Bancos, fintechs e grandes redes varejistas apostam em campanhas sedutoras, repletas de frases que prometem liberdade, quando, na verdade, vendem dependência. O crédito, que deveria ser um meio para inclusão econômica, virou um instrumento de exclusão social. E o que mais assusta é que o superendividamento, essa “doença financeira” moderna, não escolhe classe social: atinge trabalhadores, aposentados, jovens e famílias inteiras.

Enquanto isso, a educação financeira segue esquecida. A ideia de que “comprar é poder” substituiu o princípio de que “consumir é escolher”. O consumidor, em vez de ser protegido, é assediado. A publicidade virou uma espécie de hipnose coletiva, e o crédito fácil se disfarça de solução imediata para problemas de longo prazo.

A Semana do Consumidor e a Black Friday poderiam ser grandes oportunidades para estimular o consumo consciente, promover campanhas de informação e valorizar a relação justa entre empresas e clientes.
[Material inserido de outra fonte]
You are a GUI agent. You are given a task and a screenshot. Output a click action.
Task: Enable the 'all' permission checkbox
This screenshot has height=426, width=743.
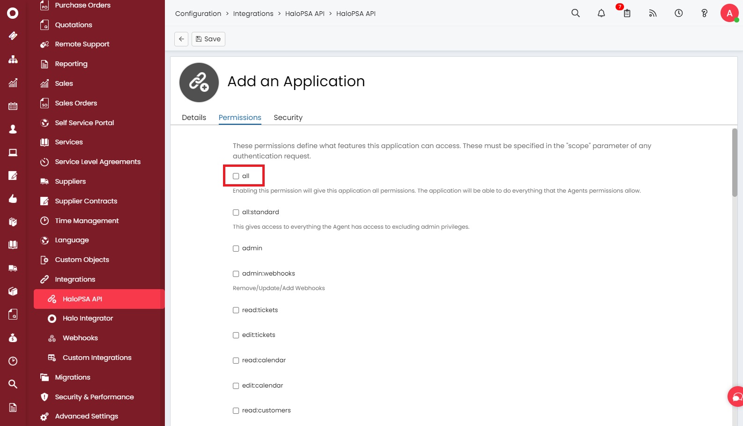pyautogui.click(x=236, y=176)
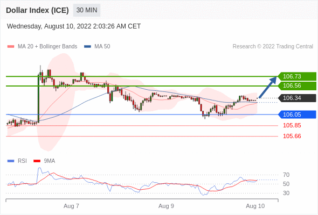Click the MA 20 + Bollinger Bands legend swatch
318x215 pixels.
pyautogui.click(x=11, y=47)
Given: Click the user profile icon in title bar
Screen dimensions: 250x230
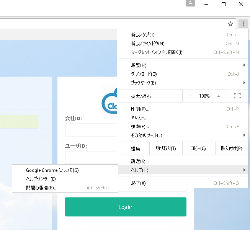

Mas o que se vê é uma corrida desenfreada por números, metas e lucros, mesmo que isso custe a dignidade de quem compra.

É hora de virar esse jogo. A defesa do consumidor precisa sair das páginas da lei e voltar para o cotidiano das pessoas. Ser consumidor é um direito, não uma sentença. E é justamente por isso que, antes de clicar em “comprar agora”, talvez o gesto mais revolucionário seja o de esperar um pouco e pensar.